Dans Seins, en quête d’une libération, la philosophe Camille Froidevaux-Metterie explore le rapport des femmes (plus d’une quarantaine) avec leur poitrine. Soutien-gorge, monokini, chirurgie esthétique, cancer, puberté : les récits sont touchants et variés, et nous apprennent que non, les seins ne sont pas une partie du corps anodine, mais sont bel et bien politiques. Une belle lecture d’été !
Victoria Lavelle pour Celles qui Osent
Source :
Ifop.com, Topless, summer body et body shaming : quand les diktats esthétiques et le pression sexuelle empêchent les femmes de se dénuder en été, août 2021
En attendant notre prochain article, n'oubliez pas de suivre notre podcast sur ces Femmes qui Osent
6 Comments
Si je peux me permettre une remarque… Les seins nus disparaissent des plages également parce que les femmes elles-mêmes participent à ce mouvement, en suivant les injonctions de la mode et de la politique plus ou moins consciemment. Il suffit d’une… qui ose… pour que les hauts tombent.
Pour exemple, j’ai moi-même assisté à cela la semaine dernière sur une plage du Var, où plusieurs femmes, simplement en se baignant seins nus, naturellement, en famille et jouant avec leurs enfants, ont incité d’autres femmes de tous âges (dont moi) à faire de même. À plusieurs on se sent moins seule… on se sent juste normale… Cela n’étonne personne… ou en tout cas je n’ai vu personne quitter la plage d’un air outré. Passé le premier moment de surprise, enfants et conjoints n’y ont rien trouvé non plus à redire. Et surtout, quelle liberté !! Ne nous imposons pas de gaines ou carcans inutiles ! Soyons juste nous-mêmes !!

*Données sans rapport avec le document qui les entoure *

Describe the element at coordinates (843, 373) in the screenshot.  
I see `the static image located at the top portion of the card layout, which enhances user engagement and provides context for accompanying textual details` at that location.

Merci Céline pour votre commentaire et votre partage d’expérience.
Quel dommage de céder à cette pression. J’ai 45 ans je ne porte jamais de soutien gorge sous mes vêtements je ne suis pas prête de m’infliger ça à la plage.
Un peu de pudeur ne nuit à personne, si ça ne vous gêne pas ça en gêne peut être d’autres et tout le monde ne se sent pas aussi à l’aise avec ces pratiques irrespectueuses d’autrui.
Cachez ce sein que je ne saurais voir.
Je fais du sein nu depuis plusieurs années et effectivement je suis bien souvent seule sur la plage ou au bord de l’eau …
Si cela ne plaît pas rien n’empêche de ne pas regarder….
Chaque personne et libre de son corps et de ses choix …bien trop souvent dicté par un monde hommes …
Nous pratiquons le nudisme en couple dans des endroits appropriés et à la maison. Mon épouse a mis du temps mais ne reviendrai sur cette pratique. En tout cas, nous respectons ceux qui ne se dénudent pas en restant en maillot auprès d’eux. La nudité ou les seins nus sans équivoque sexuelle est un vrai vécu de liberté. Je m’étonne des publications on ne peut plus suggestives sur les réseaux et propre au voyeurisme.